• INSTRUCTIONS FOR THE TASK: Start at the line in the entries below that contains "You are a computer-use agent. 726x291 pixels.", stop at the line that contains "Click the Subject label", and output exactly the lines in that span, both ends included.

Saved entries
* * * * * * *

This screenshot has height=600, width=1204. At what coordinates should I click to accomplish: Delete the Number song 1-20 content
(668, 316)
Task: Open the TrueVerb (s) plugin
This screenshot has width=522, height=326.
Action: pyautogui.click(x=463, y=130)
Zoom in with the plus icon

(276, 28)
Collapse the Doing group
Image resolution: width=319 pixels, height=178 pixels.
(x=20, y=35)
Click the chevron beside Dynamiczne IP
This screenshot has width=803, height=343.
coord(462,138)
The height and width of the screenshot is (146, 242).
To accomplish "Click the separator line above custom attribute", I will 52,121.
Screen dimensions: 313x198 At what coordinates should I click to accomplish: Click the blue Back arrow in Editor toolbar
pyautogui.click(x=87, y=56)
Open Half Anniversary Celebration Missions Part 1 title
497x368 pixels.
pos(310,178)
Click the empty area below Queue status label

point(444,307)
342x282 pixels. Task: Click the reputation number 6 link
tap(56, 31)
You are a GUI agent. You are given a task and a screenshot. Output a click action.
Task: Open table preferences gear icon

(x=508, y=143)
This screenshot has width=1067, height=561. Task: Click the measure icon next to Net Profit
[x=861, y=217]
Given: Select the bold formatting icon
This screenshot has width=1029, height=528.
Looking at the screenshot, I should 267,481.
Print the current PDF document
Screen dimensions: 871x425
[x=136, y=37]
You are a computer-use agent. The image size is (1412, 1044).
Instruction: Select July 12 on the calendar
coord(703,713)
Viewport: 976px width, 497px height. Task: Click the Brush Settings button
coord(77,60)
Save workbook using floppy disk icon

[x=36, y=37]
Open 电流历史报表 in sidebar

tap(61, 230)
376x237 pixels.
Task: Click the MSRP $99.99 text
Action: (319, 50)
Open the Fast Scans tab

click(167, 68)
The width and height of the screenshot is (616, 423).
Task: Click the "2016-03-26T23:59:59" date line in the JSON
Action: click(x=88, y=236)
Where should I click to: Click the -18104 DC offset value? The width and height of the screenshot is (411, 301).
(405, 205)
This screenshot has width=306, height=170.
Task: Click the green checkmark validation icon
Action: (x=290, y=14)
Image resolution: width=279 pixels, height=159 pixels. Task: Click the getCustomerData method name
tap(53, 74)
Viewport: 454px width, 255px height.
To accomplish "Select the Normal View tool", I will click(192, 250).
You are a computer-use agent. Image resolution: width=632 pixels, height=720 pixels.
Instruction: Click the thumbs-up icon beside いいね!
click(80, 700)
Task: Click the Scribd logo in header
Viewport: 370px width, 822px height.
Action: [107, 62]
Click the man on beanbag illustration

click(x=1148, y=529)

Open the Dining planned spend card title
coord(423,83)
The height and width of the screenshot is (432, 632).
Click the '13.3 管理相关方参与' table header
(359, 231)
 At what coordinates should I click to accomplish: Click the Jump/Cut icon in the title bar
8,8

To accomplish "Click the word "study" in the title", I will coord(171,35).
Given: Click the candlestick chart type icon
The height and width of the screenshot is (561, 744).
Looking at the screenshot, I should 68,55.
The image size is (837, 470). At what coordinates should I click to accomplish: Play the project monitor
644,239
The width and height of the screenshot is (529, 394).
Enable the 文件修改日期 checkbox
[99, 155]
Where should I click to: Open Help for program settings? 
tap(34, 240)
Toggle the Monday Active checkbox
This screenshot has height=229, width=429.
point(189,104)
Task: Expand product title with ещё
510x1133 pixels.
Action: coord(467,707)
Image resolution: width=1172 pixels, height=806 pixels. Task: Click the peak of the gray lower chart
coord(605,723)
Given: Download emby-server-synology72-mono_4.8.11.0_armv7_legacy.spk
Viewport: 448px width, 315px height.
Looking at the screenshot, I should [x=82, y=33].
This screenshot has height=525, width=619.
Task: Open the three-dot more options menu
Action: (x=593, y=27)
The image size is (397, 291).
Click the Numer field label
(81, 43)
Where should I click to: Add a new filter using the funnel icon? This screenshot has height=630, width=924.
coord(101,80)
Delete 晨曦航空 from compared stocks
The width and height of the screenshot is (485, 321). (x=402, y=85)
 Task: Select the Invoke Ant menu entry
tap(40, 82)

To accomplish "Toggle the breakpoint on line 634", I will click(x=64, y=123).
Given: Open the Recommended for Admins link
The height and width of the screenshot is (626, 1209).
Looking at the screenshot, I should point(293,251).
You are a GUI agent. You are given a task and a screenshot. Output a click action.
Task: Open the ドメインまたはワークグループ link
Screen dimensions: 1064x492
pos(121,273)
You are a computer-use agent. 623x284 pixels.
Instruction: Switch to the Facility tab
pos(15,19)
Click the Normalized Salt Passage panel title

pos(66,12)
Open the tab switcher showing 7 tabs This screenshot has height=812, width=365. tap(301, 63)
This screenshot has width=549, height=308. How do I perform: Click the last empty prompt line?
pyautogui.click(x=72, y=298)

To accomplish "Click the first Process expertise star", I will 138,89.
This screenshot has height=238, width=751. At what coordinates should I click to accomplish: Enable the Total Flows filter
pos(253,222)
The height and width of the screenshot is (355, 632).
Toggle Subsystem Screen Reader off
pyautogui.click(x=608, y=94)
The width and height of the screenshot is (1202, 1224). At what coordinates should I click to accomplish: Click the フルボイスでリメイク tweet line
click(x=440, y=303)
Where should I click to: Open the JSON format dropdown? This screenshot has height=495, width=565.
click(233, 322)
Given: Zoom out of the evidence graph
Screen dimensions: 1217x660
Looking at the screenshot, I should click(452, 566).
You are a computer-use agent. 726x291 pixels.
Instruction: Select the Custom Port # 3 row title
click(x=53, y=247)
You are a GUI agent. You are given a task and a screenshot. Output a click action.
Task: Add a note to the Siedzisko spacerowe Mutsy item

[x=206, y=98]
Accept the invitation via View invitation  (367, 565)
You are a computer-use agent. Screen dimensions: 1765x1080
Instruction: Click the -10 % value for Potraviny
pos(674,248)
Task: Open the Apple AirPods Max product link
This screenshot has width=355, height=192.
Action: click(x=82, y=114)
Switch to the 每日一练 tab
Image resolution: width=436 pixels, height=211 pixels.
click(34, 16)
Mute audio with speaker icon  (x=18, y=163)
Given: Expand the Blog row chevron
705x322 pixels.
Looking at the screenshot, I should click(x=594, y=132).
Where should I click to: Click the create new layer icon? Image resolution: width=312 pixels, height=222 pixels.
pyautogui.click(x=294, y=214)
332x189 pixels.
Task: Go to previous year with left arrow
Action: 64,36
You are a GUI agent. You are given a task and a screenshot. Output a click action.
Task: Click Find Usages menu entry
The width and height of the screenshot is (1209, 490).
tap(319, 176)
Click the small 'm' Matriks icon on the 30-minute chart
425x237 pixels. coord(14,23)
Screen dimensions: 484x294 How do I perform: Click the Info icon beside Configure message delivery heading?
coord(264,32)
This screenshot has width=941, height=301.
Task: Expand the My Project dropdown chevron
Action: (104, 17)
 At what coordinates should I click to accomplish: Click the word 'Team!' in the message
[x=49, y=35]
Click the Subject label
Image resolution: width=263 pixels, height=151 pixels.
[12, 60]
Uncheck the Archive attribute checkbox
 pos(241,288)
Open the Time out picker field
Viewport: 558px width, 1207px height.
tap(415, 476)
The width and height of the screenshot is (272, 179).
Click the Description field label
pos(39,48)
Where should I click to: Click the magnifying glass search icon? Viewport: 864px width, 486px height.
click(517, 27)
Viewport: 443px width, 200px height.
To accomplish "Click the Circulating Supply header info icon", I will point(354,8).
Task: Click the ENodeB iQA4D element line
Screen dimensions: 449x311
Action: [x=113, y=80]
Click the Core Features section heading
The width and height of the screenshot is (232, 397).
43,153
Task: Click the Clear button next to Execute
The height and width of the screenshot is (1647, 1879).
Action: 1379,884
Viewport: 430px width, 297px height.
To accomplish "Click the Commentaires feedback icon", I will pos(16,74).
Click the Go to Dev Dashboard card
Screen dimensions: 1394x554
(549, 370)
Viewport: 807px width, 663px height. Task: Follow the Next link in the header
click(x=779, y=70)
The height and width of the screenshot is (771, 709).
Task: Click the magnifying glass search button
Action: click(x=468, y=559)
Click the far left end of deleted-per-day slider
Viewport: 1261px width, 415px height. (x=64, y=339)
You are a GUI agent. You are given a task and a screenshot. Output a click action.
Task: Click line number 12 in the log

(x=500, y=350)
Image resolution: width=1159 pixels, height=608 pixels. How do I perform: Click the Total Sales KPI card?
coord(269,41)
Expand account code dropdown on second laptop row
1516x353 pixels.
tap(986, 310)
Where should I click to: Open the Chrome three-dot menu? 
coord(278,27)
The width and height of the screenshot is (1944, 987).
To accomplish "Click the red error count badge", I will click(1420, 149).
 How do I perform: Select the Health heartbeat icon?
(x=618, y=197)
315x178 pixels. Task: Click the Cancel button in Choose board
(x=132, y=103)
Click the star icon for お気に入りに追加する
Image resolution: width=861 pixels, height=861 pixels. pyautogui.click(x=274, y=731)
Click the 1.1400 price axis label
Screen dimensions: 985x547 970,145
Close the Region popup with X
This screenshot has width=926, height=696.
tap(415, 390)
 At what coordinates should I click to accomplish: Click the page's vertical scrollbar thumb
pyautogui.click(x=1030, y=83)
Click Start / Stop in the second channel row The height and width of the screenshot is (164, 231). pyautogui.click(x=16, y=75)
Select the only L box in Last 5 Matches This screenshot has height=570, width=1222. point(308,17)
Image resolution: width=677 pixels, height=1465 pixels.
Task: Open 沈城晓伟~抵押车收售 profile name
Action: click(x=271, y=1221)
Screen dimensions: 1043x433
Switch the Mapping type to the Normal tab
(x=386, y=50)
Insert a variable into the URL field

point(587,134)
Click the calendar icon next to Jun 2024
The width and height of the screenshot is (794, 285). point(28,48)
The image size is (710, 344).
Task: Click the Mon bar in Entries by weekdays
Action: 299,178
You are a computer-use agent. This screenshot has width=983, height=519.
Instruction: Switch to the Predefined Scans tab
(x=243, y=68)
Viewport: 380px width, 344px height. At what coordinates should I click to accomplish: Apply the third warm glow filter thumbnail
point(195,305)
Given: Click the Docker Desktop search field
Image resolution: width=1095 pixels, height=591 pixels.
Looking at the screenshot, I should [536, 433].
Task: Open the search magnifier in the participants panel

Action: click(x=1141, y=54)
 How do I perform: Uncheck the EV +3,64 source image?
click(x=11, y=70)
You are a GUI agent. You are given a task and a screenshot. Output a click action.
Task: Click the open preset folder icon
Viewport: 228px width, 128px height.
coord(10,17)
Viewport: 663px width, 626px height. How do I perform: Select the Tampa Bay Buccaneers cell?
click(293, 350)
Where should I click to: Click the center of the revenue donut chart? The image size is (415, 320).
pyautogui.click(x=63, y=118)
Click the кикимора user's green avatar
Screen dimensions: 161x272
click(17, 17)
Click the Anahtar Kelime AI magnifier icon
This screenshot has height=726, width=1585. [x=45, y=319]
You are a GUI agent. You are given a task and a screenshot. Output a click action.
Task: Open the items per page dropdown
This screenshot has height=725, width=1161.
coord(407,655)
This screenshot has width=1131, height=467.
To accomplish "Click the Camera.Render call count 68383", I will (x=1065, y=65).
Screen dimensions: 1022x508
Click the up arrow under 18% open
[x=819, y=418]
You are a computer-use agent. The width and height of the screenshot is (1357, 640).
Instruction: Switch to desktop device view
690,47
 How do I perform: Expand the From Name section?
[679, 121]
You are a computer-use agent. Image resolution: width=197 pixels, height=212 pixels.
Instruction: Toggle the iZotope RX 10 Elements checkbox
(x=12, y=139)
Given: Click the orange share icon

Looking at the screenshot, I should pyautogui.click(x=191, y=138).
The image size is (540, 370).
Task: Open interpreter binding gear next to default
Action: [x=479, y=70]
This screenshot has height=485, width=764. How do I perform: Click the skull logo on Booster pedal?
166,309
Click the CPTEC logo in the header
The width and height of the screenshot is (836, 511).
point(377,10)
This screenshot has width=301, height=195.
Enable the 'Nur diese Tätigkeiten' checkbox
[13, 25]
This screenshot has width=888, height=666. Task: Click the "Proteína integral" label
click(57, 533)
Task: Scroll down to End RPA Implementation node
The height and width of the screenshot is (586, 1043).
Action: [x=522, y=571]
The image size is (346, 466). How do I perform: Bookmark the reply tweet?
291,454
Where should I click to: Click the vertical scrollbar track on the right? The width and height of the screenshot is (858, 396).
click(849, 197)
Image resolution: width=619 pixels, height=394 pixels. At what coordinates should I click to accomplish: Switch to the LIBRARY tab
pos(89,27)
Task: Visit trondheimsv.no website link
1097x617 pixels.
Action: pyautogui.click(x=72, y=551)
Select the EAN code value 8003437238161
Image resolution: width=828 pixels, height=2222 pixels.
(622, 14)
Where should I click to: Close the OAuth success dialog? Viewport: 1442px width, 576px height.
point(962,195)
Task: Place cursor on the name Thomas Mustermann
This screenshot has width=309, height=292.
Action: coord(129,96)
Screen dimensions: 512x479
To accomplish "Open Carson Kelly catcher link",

* * * * * * *

• EXERCISE OUTPUT:
You are a computer-use agent. 726x291 pixels.
Instruction: Select the Custom Port # 3 row title
click(x=53, y=247)
You are a GUI agent. You are given a task and a screenshot. Output a click action.
Task: Add a note to the Siedzisko spacerowe Mutsy item

[x=206, y=98]
Accept the invitation via View invitation  (367, 565)
You are a computer-use agent. Screen dimensions: 1765x1080
Instruction: Click the -10 % value for Potraviny
pos(674,248)
Task: Open the Apple AirPods Max product link
This screenshot has width=355, height=192.
Action: click(x=82, y=114)
Switch to the 每日一练 tab
Image resolution: width=436 pixels, height=211 pixels.
click(34, 16)
Mute audio with speaker icon  (x=18, y=163)
Given: Expand the Blog row chevron
705x322 pixels.
Looking at the screenshot, I should click(x=594, y=132).
Where should I click to: Click the create new layer icon? Image resolution: width=312 pixels, height=222 pixels.
pyautogui.click(x=294, y=214)
332x189 pixels.
Task: Go to previous year with left arrow
Action: 64,36
You are a GUI agent. You are given a task and a screenshot. Output a click action.
Task: Click Find Usages menu entry
The width and height of the screenshot is (1209, 490).
tap(319, 176)
Click the small 'm' Matriks icon on the 30-minute chart
425x237 pixels. coord(14,23)
Screen dimensions: 484x294 How do I perform: Click the Info icon beside Configure message delivery heading?
coord(264,32)
This screenshot has width=941, height=301.
Task: Expand the My Project dropdown chevron
Action: (104, 17)
 At what coordinates should I click to accomplish: Click the word 'Team!' in the message
[x=49, y=35]
Click the Subject label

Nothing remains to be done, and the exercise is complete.